The clinical relevance:

The acquired immune response fundamentally differs in the humoral and cellular immune responses. The cellular immune response is T-cell dependent. T cells are divided into various subpopulations (e.g., Th1 and Th2) which release different cytokines specifically based on their function. Some of these cytokines initiate the humoral immune response. Thus, T cells are at the forefront of acquired defense mechanisms. The various T-cell subpopulations constitute the central point of both the humoral and cellular immune responses.

Effector T cells represent directly activated and differentiated T cells that possess pro-inflammatory properties. They originate from naive T cells after encountering the corresponding antigen during an infection or vaccination. Following differentiation, they proliferate into pathogen-specific T-cell clones, which are found as effector and memory T cells in peripheral blood. Regulatory T cells suppress the immune response. They, like effector T cells, arise from differentiation of naive T cells. A balance between activated effector T cells and regulatory T cells is crucial for an effective and protective immune response. An imbalanced ratio can be the basis of autoimmune disease or chronic inflammatory conditions.

**Questions to answer**
a) Please rewrite the paragraph of the passage on T cells that begins "Effector T cells represent" as a short bulleted list that keeps its main facts.
b) Write the next paragraph of the passage on T cells, picking up after its final sentence.

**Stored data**
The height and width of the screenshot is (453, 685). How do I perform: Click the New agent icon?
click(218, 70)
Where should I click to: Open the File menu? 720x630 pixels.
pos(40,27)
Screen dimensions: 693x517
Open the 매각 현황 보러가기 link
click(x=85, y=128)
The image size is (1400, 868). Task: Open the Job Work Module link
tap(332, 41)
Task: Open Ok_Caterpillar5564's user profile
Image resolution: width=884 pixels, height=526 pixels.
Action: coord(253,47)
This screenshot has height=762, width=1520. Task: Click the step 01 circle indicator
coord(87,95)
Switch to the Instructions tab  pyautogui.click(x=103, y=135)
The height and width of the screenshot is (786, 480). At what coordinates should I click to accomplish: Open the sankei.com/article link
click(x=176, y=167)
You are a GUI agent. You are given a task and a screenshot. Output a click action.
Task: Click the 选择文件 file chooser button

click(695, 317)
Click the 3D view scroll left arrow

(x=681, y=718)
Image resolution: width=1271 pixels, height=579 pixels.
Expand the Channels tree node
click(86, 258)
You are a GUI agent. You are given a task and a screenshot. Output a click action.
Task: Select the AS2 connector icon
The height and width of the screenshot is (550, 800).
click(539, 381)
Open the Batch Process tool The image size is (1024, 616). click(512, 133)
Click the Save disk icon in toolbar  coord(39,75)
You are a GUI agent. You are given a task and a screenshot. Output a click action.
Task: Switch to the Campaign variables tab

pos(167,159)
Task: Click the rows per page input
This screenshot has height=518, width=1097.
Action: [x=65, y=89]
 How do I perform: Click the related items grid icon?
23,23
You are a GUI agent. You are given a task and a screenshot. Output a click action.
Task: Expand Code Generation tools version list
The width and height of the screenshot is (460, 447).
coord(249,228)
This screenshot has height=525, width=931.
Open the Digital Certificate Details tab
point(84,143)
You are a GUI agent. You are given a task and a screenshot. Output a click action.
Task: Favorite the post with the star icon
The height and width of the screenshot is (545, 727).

**Answers given**
a)
- Effector T cells are directly activated, differentiated T cells with pro-inflammatory properties.
- They arise from naive T cells that encounter the matching antigen during an infection or vaccination.
- After differentiation, they proliferate into pathogen-specific T-cell clones, found as effector and memory T cells in peripheral blood.
- Regulatory T cells suppress the immune response and also arise from the differentiation of naive T cells.
- An effective, protective immune response depends on a balance between activated effector T cells and regulatory T cells.
- An imbalanced ratio can underlie autoimmune disease or chronic inflammatory conditions.

b)
The EliSpot method provides insight into these regulatory processes. Its application is very versatile, allowing for the representation of both acute illnesses and chronic inflammatory processes. Additionally, therapy monitoring is possible.

Indications:

Indirect detection of a previous COVID-19 infection

Especially in asymptomatic patients or those with mild symptoms, there are often no or only low antibody titers, which frequently decline rapidly. Many individuals already clear the coronavirus through their cellular immune system before antibodies are formed. By detecting SARS-CoV-2-specific T effector or memory cells, previous COVID-19 infections can be effectively identified.

Detection of cellular immunity

If SARS-CoV-2-specific T-cell clones can be detected, this is not only evidence of a previous virus encounter, but the finding may also indicate existing cellular immunity. This is particularly the case when evidence of memory cells is shown through the detection of IL-2 or a combined detection of IL-2 and INF-γ. According to initial studies, SARS-CoV-2-specific T-cell responses remain detectable in the CoV-iSpot for a long time. Relatively short-lived antibody responses, but long-lasting T-cell immunity, resulted in SARS patients from 2003 still having SARS-specific T memory cells found in 2020.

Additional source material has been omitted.